Top Five | Star Wars: The Last Jedi

If you look at Kylo Ren and Rey in the sequel trilogy they represent neither the Jedi or the Sith. We can always paint them as such because that is what we have grown up knowing when it comes to Star Wars but honestly, they are something more. They are true representations of the Cosmic Force, the light and the dark.

Both characters have grappled with their power, unable to fully understand themselves and to hone their strength with the Force. Rey has ventured to the dark a number of times and Kylo has struggled with the light.

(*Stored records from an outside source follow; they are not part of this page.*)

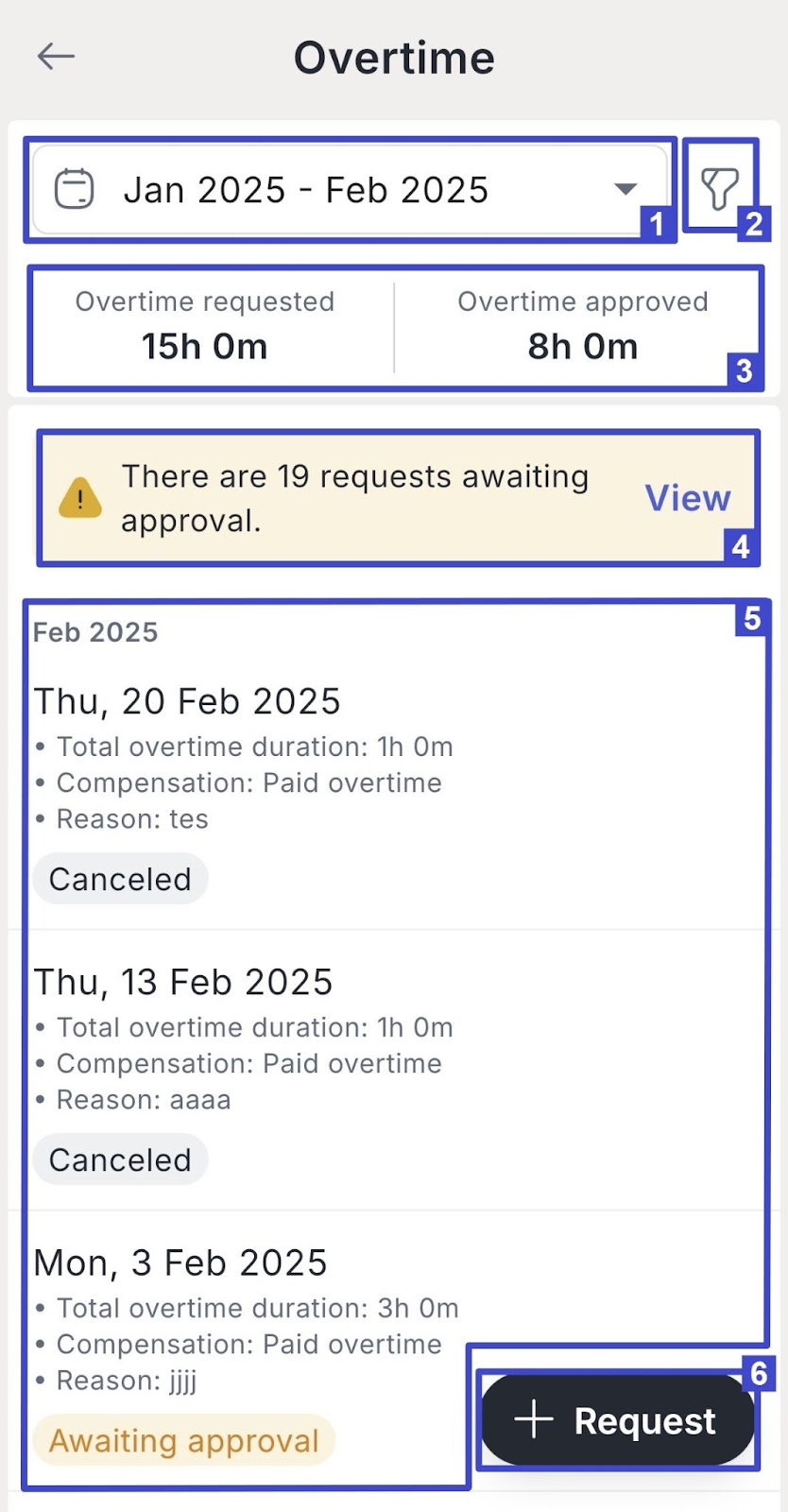This screenshot has width=788, height=1512.
Task: Tap the 19 requests awaiting approval message
Action: [354, 498]
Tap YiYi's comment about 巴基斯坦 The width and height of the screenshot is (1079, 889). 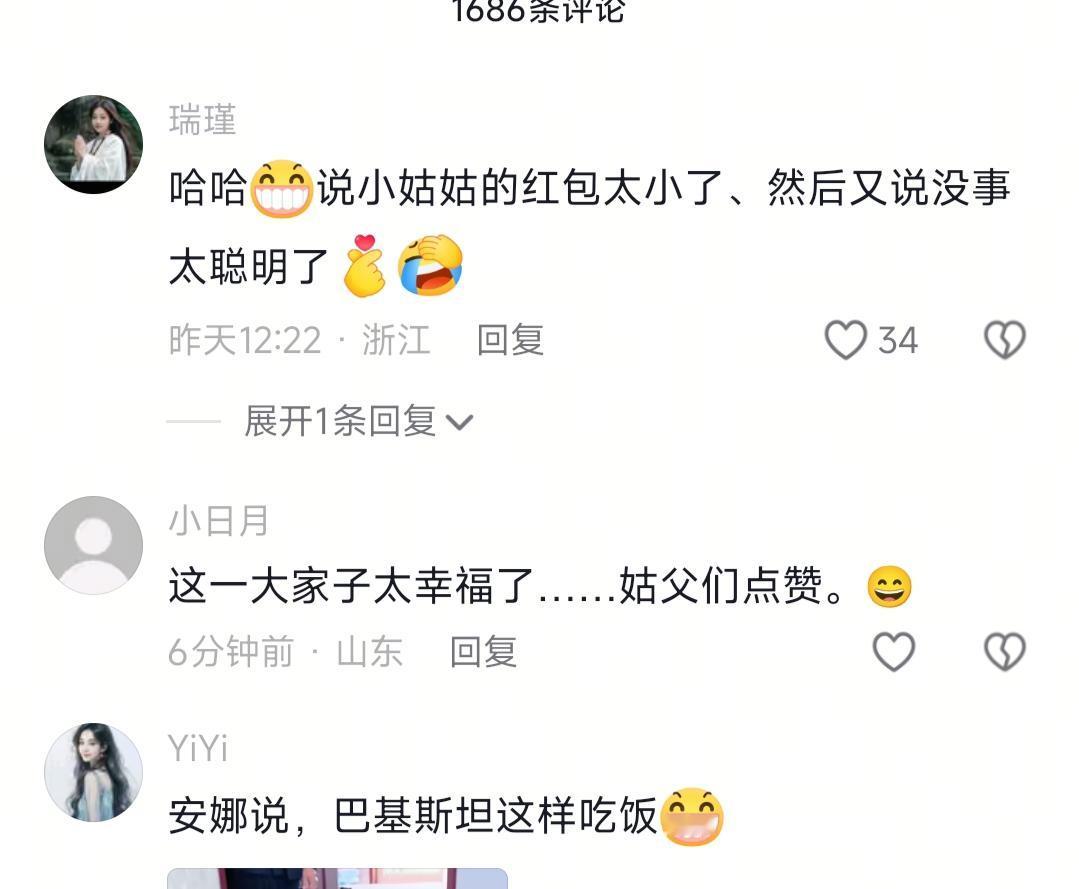click(445, 816)
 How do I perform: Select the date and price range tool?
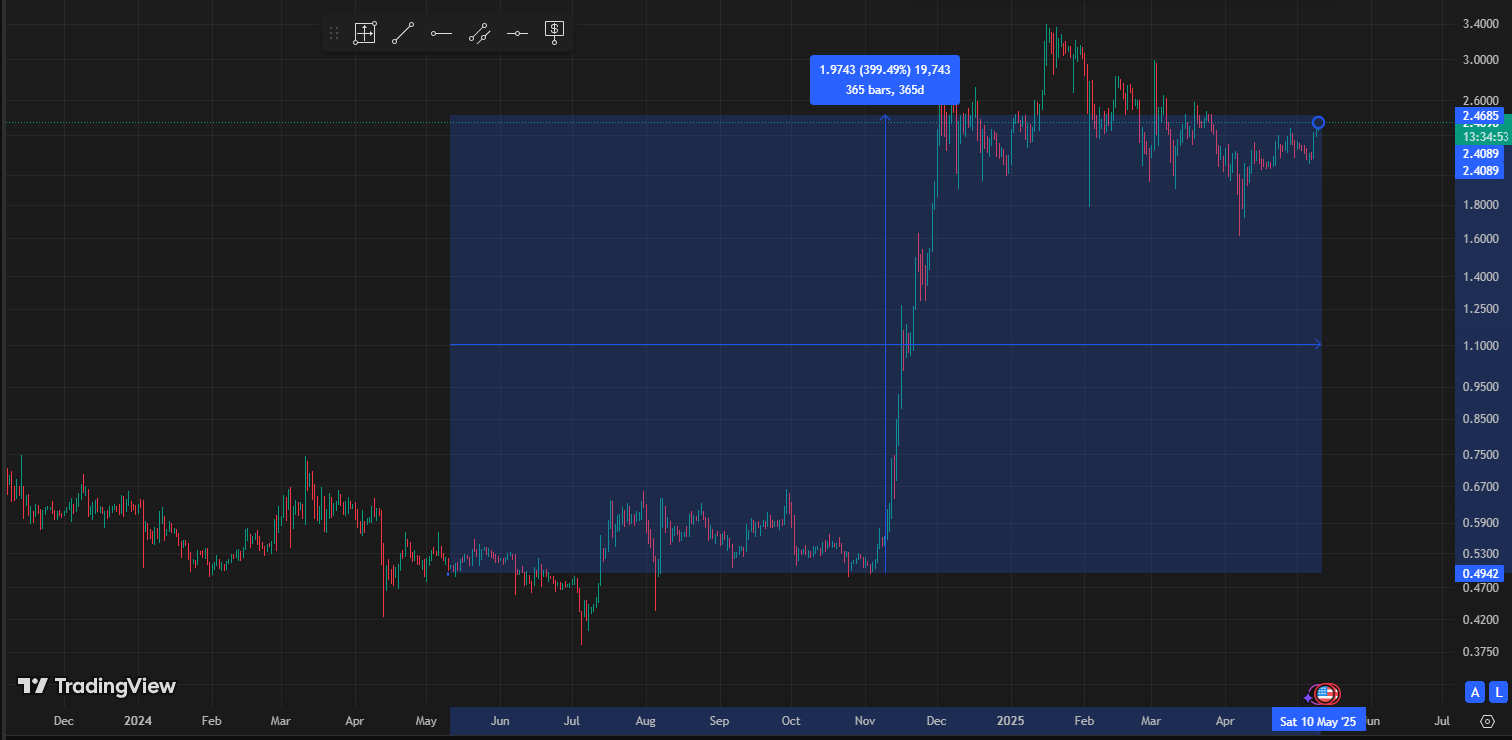point(365,33)
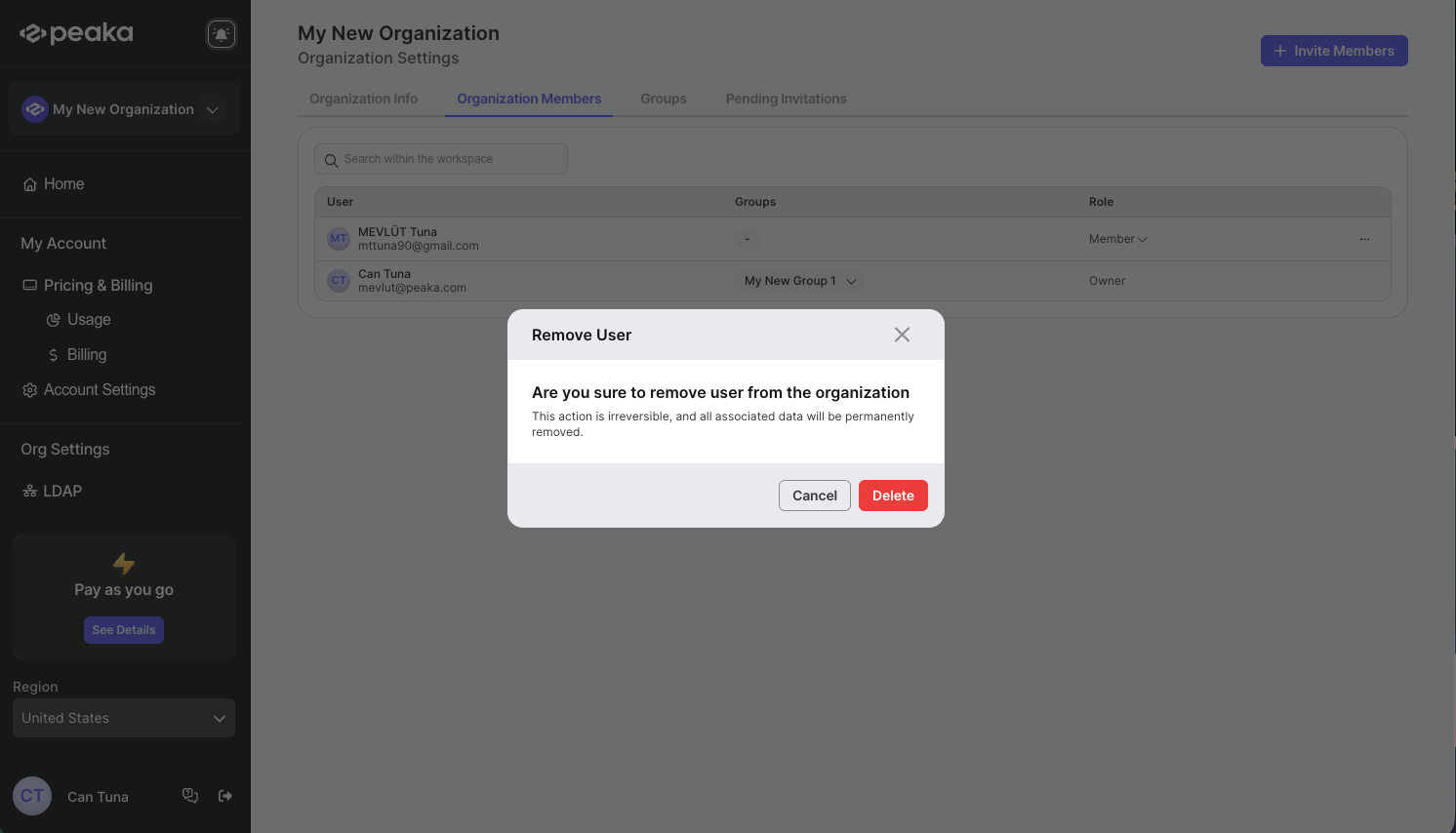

What has made them all the more confused is their masters’ teachings who are both stuck in the ways of old; light versus dark.

For the war to truly come to an end balance must be found in the Cosmic Force in the forms of Rey and Kylo. Only then will there be true peace in the galaxy.


So, are the Jedi to blame for the decades of war, sorrow, and pain that has transpired in the galaxy? Definitely. They were so blinded by their “greatness”, their dogmatic views, that they never stopped to think they were destroying their own legacy.

Of course, the Sith helped bring about their destruction but that would’ve never happened if the Jedi weren’t, for lack of a better word, naive.